一度捨てた場所に帰ろうとして
──── いる。
嘘。どうせ一度捨てた場所にはもう居場所はないから。
「リニューアルするから戻って来な」と誘われて戻ってきたものの、私はその場所で「やりたい」と思えることを見つけられなかった。
なんせ、居場所がないのだから帰っても意味がないだろう。
昔は好んでその場所に居た。むしろ、その当時の自分の居場所はそこがメインだった。私はその場所で"運営することの知識"を学んだだろう。
ネットの世界は、若者にとって救いの場であると思っている。顔を見せる場所ではないから、適切な環境を見つけられればメンバーに加わることができる、そこを居場所として、生きがいとして、リアル世界が苦しいものであったとしてもサバイブすることができる。

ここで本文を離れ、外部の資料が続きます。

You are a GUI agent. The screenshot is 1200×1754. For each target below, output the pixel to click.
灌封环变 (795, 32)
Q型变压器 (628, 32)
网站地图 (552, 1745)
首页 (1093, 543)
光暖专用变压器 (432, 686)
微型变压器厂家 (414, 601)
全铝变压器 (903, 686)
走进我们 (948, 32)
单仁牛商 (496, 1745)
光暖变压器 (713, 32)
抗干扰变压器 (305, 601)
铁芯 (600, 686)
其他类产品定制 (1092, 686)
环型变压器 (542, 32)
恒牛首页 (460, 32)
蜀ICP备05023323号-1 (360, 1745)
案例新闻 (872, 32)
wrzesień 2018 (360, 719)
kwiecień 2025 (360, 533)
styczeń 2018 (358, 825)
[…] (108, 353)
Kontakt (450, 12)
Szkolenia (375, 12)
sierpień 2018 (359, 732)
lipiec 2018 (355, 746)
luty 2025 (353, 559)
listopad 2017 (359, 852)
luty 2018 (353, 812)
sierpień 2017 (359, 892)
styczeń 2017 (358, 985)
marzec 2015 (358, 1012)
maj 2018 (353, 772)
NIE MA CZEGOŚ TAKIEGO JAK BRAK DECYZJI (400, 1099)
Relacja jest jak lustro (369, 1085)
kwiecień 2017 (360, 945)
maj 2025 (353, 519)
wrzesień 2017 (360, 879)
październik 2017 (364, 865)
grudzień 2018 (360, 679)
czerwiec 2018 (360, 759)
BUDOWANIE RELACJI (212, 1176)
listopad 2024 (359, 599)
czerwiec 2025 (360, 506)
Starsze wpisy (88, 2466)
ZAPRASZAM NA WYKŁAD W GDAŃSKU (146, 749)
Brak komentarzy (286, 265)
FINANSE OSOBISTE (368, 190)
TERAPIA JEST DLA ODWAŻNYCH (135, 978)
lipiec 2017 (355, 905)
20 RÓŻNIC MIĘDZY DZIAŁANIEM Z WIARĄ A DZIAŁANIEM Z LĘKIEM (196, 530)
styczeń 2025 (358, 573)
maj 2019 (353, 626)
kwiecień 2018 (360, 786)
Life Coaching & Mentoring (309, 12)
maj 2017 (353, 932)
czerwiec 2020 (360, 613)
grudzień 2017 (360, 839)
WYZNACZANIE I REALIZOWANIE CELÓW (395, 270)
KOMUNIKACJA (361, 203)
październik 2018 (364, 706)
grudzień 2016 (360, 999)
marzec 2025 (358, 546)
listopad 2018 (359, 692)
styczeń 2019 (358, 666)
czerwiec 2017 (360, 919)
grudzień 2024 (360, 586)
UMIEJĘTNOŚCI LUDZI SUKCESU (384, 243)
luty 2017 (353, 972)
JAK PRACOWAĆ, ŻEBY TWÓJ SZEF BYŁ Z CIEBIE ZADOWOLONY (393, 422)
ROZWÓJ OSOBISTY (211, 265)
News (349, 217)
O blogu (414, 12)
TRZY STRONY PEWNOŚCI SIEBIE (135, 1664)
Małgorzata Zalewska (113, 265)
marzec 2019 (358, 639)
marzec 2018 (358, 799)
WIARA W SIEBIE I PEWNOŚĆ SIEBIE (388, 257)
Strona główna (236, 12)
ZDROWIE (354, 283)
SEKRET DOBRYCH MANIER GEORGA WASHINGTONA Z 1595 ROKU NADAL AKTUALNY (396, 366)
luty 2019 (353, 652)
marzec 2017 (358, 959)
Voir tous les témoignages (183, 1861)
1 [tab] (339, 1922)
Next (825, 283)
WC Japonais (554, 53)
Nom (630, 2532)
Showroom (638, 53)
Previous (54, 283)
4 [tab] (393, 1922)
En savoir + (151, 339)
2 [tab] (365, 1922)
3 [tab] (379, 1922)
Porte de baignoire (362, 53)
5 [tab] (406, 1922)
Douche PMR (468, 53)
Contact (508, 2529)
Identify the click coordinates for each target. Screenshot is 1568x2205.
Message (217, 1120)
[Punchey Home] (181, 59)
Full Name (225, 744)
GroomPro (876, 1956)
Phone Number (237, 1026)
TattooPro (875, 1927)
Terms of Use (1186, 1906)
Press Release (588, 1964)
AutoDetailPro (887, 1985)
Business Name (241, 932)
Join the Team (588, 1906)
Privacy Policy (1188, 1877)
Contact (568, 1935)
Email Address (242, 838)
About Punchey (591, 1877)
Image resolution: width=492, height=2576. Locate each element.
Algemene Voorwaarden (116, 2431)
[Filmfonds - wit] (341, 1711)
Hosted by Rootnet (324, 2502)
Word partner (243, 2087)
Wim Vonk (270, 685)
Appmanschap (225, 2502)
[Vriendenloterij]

しかし、今の私にとっては、私がサバイブしなければならないのは「現実世界」だ。
私は現実世界に囚われてしまったのだ。
一度捨てた場所は息長く続いていた。比較的破綻することなく続いていた。
私にとってはその場所は必要"だった"場所だが、その場所にとって私の有無は関係ないのだ。だからこそ、簡単に首を切られたし、簡単に引退することができたのだ。
ありがとう、その場所。
その場所の名前を出してしまうと、私のネット垢が容易く見つかってしまうから、これ以上のことは言えない。詮索したければご自由に。
そして、さようなら、その場所。